Waspada Islamofobia; Kasus Penganiayaan Santri Tangerang



Oleh : Tri Silvia
 (Pemerhati Masyarakat) 


Ahad (7/8), seorang santri di Tangerang dinyatakan meninggal akibat perkelahian dengan sesama santri ponpes. BD (15) tewas ditangan teman pondoknya sendiri yang berinisial RE (15). Berawal dari perseteruan di toilet, keduanya terlibat perkelahian yang berlanjut hingga ke hari setelahnya. 

Diceritakan dalam kronologi kejadian pada hari-H bahwa pelaku (RE) menendang kepala korban sebanyak dua kali. Akibatnya beberapa jam setelah kejadian tersebut korban tak sadarkan diri dan dinyatakan meninggal dunia setelah dilarikan ke rumah sakit. (CNN Indonesia, 9/8/2022) 

Setelah mencuat ke permukaan, berita inipun menjadi viral. Diangkat oleh berbagai media, baik lokal maupun nasional. Ada apa sebenarnya dibalik keviralan berita tersebut? Apakah hanya sekedar kepentingan pemberitaan, atau ada hal lain yang lebih diinginkan dari viralnya berita tersebut?

Data yang dikumpulkan:
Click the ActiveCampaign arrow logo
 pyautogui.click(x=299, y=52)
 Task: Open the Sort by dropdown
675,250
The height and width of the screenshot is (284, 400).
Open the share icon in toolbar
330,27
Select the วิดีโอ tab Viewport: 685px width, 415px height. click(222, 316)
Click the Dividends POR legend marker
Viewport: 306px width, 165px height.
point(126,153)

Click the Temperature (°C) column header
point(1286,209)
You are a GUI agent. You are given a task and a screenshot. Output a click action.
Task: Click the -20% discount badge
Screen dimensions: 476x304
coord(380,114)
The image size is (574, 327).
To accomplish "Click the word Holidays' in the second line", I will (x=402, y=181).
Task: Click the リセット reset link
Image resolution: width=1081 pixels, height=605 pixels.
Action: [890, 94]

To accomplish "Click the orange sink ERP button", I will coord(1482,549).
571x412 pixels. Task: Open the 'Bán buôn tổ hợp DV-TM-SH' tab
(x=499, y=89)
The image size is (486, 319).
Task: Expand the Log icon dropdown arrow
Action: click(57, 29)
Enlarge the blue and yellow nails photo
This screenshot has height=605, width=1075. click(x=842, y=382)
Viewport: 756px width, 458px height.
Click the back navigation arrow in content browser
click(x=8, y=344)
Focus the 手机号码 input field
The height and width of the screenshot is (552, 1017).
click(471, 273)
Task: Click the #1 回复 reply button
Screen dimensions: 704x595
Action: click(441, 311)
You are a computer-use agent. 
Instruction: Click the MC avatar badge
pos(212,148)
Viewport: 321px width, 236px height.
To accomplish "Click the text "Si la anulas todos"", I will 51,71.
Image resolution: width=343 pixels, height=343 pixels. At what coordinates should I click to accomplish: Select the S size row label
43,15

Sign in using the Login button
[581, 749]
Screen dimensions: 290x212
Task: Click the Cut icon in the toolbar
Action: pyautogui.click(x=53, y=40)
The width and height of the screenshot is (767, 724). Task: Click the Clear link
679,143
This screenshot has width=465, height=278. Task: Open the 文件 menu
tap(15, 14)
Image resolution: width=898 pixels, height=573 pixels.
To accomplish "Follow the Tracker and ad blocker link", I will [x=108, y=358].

## Petunjuk Pengerjaan
[1] Tentukan apakah tiap pernyataan berikut sesuai dengan teks bacaan, lalu jawab ya atau tidak disertai kutipan persis dari teks yang menjadi dasarnya: (a) BD berusia 15 tahun; (b) perseteruan kedua santri berawal di ruang kelas; (c) pelaku menendang kepala korban sebanyak tiga kali.
[2] Salin persis bagian teks bacaan mulai dari "Setelah mencuat ke" sampai dengan "viralnya berita tersebut?".

## Hasil
[1]
(a) Ya: "BD (15) tewas ditangan teman pondoknya sendiri"
(b) Tidak: "Berawal dari perseteruan di toilet"
(c) Tidak: "pelaku (RE) menendang kepala korban sebanyak dua kali"

[2]
Setelah mencuat ke permukaan, berita inipun menjadi viral. Diangkat oleh berbagai media, baik lokal maupun nasional. Ada apa sebenarnya dibalik keviralan berita tersebut? Apakah hanya sekedar kepentingan pemberitaan, atau ada hal lain yang lebih diinginkan dari viralnya berita tersebut?